SSL (Secure Socket Layer) is a cryptographic protocol developed by Netscape to provide communications security on the internet. Cryptographic technology uses two keys to encrypt data, one for public (public key) and another for recipient (secret key). SSL enabled websites communicate with a web server using a security channel (secret key) that prevents tempering, eavesdropping (or simply say hacking). SSL is most likely used for a login section, payment system, online banking system etc that is very sensitive information for an organization or person. When we enable SSL for a website the URL will start with "https://" (indicating Hypertext Transfer Protocol Secure) instead of "http://".


To test this, you should have IIS installed. There is no need for extra software like Visual Studio or any other website development kit because only a single HTML file can be tested.

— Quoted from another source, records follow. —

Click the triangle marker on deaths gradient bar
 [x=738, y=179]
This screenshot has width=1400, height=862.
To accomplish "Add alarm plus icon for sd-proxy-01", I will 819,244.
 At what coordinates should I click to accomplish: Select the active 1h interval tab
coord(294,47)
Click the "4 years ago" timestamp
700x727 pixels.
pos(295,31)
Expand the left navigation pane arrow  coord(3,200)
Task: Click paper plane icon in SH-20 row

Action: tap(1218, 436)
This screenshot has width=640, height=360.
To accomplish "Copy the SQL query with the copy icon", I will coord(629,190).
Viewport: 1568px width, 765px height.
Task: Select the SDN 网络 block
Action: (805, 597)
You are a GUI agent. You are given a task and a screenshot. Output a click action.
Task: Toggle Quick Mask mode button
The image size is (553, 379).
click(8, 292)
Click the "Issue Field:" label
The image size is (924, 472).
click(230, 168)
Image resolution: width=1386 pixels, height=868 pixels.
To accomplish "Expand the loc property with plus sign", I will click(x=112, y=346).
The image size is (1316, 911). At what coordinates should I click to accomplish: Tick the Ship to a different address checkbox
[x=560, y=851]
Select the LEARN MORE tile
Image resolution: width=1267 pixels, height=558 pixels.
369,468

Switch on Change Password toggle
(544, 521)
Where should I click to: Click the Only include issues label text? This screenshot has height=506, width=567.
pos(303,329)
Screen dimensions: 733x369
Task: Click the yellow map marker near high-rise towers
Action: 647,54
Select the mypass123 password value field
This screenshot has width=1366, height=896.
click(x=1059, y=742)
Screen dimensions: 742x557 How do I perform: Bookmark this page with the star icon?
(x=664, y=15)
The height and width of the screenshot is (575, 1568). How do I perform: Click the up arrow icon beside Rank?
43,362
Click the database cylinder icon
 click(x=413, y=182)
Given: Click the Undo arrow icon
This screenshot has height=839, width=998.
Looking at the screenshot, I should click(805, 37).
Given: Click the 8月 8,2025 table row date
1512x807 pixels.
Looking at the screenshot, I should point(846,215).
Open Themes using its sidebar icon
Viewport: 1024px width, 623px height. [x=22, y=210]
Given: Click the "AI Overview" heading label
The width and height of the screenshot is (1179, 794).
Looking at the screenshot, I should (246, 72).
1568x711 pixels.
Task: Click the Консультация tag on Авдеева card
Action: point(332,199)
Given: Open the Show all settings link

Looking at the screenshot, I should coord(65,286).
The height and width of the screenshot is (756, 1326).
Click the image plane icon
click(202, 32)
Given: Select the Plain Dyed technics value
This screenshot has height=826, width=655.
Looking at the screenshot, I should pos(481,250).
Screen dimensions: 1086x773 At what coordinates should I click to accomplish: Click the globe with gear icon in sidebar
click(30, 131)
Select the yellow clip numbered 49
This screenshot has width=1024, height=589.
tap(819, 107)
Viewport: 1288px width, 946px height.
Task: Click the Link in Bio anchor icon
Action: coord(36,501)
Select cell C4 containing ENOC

Follow the steps to enable SSL on Windows Server 2008 R2 Operating System; another Operating System may have a slight difference.

Step 1

Open the IIS Manager and select root computer name > and double click on "Server Certifications". Look at the image given below.


Step 2

Now in the window that appears you will find "Server Certificates" that are already installed. No problem if another one already exists, I recommend to delete all by selecting each and create a new one. If you are not using your system to host a professional website then, delete all.

Look at the right panel; you will find "Create Self-Signed Certificate"; click on it. You will be prompted to enter the friendly name for SSL and click on OK button. I'm using "itorian" here. Look at the image given below.


Step 3

After clicking on the OK button you will find a new SSL entry. Now navigate to "Site List" and right-click on that to choose the "Edit Binding" option. Look at the image given below.


Step 4

When you click on "Edit Binding", you will get a new window asking for a protocol type. There may be three or four items, in my example there is only one by default that is "http". No problem if you have many more. At least one should be there. Now click on the "Add" button and in the window that appears select the "Type" to "https" and "SSL Certificate" to "itorian". When you are done, I recommend to delete all other protocol types, only keep https. Close the small window listing protocols at the end.


Step 5

Now everything is configured and enabled for you. Let's test it.

Please note I only have the single protocol "https". Since browsers by default use http you have to use here https while requesting via browser.



That's all about the SSL configuration on localhost.